Monday, 23 March 2009
Red. White. Blue.
The Flashing is going pretty well so far, we've been doing a 3 hour session every Tuesday night, and hopefully I should come out with an ABC qualification in Adobe Flash by the end of it. I've already decided how I want some of my animation to look, and have begun storyboarding. I'm going to call my animation, 'Why We Shouldn't Waste.' These are the statistics I have found;
- If somebody throws away a newspaper every day for a year, they will have wasted the equivalent of a 35 foot fir tree.
- If someone throws away a coke can every day for a year, they will have wasted the equivalent of an aluminium wheelchair frame.
- £10 billion worth of food is thrown away annually in the UK, including;
- 440,000 ready meals each day.
- 1.6 million yogurts each day.
The style of animation I want to create will be mainly typographic. Any visual elements will be created typographically, e.g. the dustbin will be made up of the word 'bin'. As the main statistic is based in the United Kingdom the colour scheme will be mainly red, white, and blue, and I may possibly use the Union Jack in it somewhere.
So far i'm concentrating mainly on the food statistic, as this can be broken down into a further three, and after storyboarding it I feel it may take as long as a minute to animate this section. As the animation has a maximum length of 90 seconds I may run over that if I animate the other two stats. I'm just going to crack on with the first section now, and see how that goes.
Unit 3: Screen Based Communication 1
It's finally here; the unit I couldn't wait to get stuck in to. Since starting the course I have been looking forward to learning Flash, as it's so unlike anything I've done before. So far I've found the brief slightly strange; the animation has to be based on a statistic, and has to persuade others in to your way of thinking. I suppose I'll have to get used to working to working on strange/difficult briefs at some point though.
So far I have been researching existing animations, my favourites being the typographic film quote animations I found on YouTube. I've also been researching every kind of interesting statistic I can think of. I think I could be on to something with a wastage/recycling route I took; apparently £10 billion worth of food is thrown away annually in the UK, and the statistic is broken down further into how many yogurts, whole chickens etc. is thrown out each day. I was also thinking of looking in to what could be created with the stuff people waste, e.g. if somebody throws away a coke can every day, how long would it take to have wasted enough aluminium to make, say, an aeroplane?
Sunday, 22 March 2009
Visual Thinking: Final Outcomes


Much to my annoyance I can't seem to get my work to upload in it's normal colours, no matter what I do with it. However, these are two of my final outcomes for the project. The one on the left is a further development of my final mock-up, using photo's I had commissioned by a Photography student, when I found out I wouldn't be allowed to use AIB's photography studio's as I hadn't had an induction. I removed the amnesty candle from the final design as it wasn't my image, plus I thought it looked a little out of place

<--- This is my T section advert, which is obviously quite difficult to see. The image in the bottom part is one of my models holding the board with the amnesty logo and website on it, looking down at the floor with her legs curled up underneath her. This was my favourite of all the outcomes.
More Mock-ups...


Once again blogger has decided to play with the colours on my pictures, but I guess you get the gist of them.
The image on the left is the mock-up I took to PAL for the crit, where I received some positive and constructive feedback;
- Exchange 'the' for 'a' as the is too excluding.
- Find a way to highlight the word 'rape' as it's the strongest word on the page. possibly do it the same way as 'adultery'.
- Lose the capital letters on the tag line.
Wouldn't Happen To You. Shouldn't Happen To Anyone.

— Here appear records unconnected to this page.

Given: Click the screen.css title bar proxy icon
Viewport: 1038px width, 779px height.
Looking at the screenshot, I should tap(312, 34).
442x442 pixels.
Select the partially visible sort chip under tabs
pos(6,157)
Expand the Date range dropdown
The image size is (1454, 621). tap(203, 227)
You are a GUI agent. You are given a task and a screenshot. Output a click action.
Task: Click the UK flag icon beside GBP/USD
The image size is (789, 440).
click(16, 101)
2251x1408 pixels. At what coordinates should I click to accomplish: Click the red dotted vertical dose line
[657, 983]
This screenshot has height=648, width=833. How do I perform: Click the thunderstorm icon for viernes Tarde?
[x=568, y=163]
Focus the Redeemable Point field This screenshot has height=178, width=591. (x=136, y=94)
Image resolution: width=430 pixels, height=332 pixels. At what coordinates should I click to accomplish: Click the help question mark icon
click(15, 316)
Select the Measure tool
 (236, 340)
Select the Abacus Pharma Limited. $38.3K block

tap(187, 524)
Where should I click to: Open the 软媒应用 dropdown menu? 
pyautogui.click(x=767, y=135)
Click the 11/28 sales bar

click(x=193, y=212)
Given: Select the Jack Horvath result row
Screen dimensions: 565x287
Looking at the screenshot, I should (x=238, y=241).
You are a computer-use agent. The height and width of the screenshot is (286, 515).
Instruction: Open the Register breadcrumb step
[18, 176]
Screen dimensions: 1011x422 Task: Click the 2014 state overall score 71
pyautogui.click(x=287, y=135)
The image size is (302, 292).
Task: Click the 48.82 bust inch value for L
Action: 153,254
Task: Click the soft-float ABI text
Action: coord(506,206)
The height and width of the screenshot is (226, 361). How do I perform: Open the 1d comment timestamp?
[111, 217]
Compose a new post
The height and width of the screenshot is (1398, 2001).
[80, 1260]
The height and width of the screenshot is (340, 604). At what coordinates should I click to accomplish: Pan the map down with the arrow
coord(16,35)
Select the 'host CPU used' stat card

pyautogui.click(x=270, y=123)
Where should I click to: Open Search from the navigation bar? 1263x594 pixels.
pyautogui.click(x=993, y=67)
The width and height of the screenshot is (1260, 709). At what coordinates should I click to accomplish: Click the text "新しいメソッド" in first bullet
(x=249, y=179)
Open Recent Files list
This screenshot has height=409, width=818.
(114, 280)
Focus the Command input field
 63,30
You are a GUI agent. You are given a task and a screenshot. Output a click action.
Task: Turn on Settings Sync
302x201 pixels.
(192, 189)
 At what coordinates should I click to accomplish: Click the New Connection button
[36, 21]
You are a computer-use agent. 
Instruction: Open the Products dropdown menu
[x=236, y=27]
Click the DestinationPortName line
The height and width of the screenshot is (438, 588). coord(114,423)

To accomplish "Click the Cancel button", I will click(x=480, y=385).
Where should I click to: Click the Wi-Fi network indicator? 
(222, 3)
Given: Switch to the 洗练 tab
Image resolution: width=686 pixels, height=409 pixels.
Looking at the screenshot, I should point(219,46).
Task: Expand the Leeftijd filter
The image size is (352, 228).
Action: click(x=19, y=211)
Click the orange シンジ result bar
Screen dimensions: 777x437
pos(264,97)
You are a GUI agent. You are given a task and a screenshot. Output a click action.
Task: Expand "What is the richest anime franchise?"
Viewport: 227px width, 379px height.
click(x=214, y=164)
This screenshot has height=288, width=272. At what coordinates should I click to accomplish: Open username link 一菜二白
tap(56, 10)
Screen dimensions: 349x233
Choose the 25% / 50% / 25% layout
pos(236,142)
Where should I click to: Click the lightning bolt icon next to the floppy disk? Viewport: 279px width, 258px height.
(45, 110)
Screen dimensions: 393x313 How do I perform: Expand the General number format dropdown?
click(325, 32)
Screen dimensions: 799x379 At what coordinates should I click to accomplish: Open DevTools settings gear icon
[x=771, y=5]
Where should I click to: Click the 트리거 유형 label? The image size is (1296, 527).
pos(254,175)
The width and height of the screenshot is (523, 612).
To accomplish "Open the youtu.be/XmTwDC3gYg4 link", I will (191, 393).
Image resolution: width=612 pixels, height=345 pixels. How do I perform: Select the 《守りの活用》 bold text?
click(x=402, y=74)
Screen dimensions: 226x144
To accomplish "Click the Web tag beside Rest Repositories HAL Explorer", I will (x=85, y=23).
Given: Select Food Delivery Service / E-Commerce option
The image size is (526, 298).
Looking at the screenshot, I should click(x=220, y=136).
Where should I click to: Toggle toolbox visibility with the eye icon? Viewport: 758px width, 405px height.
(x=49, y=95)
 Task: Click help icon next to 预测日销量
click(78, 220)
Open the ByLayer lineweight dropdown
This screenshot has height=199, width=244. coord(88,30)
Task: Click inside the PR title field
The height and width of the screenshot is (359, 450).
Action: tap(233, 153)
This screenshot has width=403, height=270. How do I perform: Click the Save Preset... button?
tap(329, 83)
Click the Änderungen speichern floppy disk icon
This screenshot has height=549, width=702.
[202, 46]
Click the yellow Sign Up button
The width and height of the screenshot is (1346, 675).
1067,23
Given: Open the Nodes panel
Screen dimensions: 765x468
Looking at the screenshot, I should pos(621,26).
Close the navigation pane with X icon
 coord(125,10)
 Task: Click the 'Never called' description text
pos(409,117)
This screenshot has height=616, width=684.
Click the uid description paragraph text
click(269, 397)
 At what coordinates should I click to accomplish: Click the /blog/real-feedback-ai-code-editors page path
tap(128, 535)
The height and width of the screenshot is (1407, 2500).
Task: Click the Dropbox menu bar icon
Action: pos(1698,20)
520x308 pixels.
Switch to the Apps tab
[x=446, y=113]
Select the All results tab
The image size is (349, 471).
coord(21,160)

<-- This is another of my mock-ups, however, I think I'm actually going to run with this idea.
I have come up with the tagline 'Wouldn't happen to you. Shouldn't happen to anyone', and although the image is a shoddy one off google images, I feel the poster has potential once doubled with my own images.
Basically, I want the poster to be something teenagers can identify with, as the kind of hard hitting facts I've been researching are so far removed from anything the typical British teen has had to deal with it could alienate them from Amnesty's work. Therefore, I'm going to photograph people the average young person could relate to, then couple that with a high impact fact/case study, plus the tag line, hopefully resulting in an campaign that highlights the differences in the lives of British teens and those abroad, without alienating the target audience.
A World Gone Mad.

The idea behind this came from something Barry Tempest (Mr. Amnesty) said during his talk.
He told us that whilst campaigning for Amnesty he has encountered many cases of people not understanding the fundamental concept behind the charity, human rights. One lady in particular told him, 'Oh, human rights, I don't agree with that' obviously getting human rights confused with the kind of political correctness gone mad that is all over the tabloids. I decided to take a light-hearted approach rather than going for shock tactics, and drew up this cartoon of two office workers inadvertently brushing against each other, with the female character taking this to be 'sexual harrassment!' I basically wanted to portray the character blowing an innocent mistake out of all proportion in typical if maybe slightly exagerrated 'PC gone mad' style, with the tagline 'In a world gone mad, find time to care about the things that really matter.'
I have decided that although I quite like the simplistic, cartoony style of the ad, it doesn't tell the audience what 'the things that really matter' actually are, and I don't feel they'd be inspired to join Amnesty as a result of seeing this, therefore it misses the entire point of the brief.